Dramatyczne wydarzenia z piątku stawiają pod dużym znakiem zapytania organizację przyszłorocznych mistrzostw Europy. Po styczniowym zamachu w stolicy Francji, gdy atak terrorystów dotknął redakcję tygodnika "Charlie Hebdo", kwestie bezpieczeństwa podczas turnieju zyskały status priorytetowy. Na początku września Francuska Federacja Piłkarska oraz przedstawiciele ministerstwa spraw wewnętrznych Republiki Francuskiej podpisali tzw. protokół bezpieczeństwa.
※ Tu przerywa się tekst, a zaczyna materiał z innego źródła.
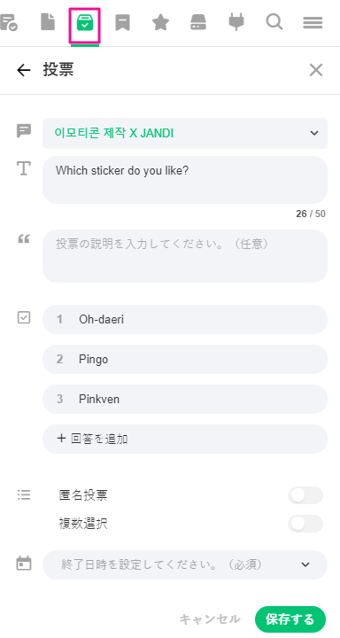Open the search magnifier icon

pos(274,22)
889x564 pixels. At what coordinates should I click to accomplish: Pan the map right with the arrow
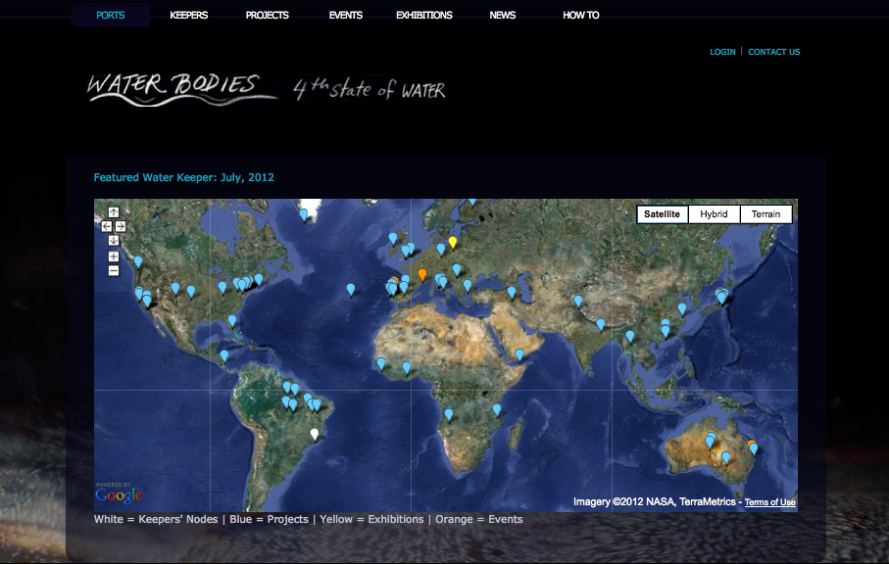[x=121, y=226]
Dokument ten określa wszelkie kompetencje wszystkich organów i służb zaangażowanych w trakcie turnieju. Zgodnie z zapisami, za bezpieczeństwo na stadionach, w ośrodkach treningowych i hotelach goszczących reprezentacje odpowiadać będzie organizator, czyli UEFA. Za spokój w bliskim otoczeniu tych wszystkich strategicznych miejsc będą odpowiadać natomiast służby państwowe. Oprócz samych sportowych aren, organizatorzy muszą również zadbać o bezpieczeństwo na lotniskach, dworcach i w popularnych strefach kibica. Zgodnie z zapisami, bezpieczeństwo w tych ostatnich ma być zapewnione przez prywatne agencje ochroniarskie zakontraktowane przez władze dziesięciu miast, w których rozgrywane będą mecze. W trakcie rozgrywanego w Polsce i na Ukrainie Euro 2012, środki bezpieczeństwa przewidywały średnio jednego ochroniarza na sto osób. Nie ma co ukrywać, po piątkowych wydarzeniach bezpieczeństwo kibiców stało się kwestią kluczową dla powodzenia całej imprezy. Fan zony w dziesięciu miastach Euro 2016 ma według wstępnych szacunków odwiedzić 5-7 milionów kibiców, czyli średnio między 20 a 100 tysięcy dziennie.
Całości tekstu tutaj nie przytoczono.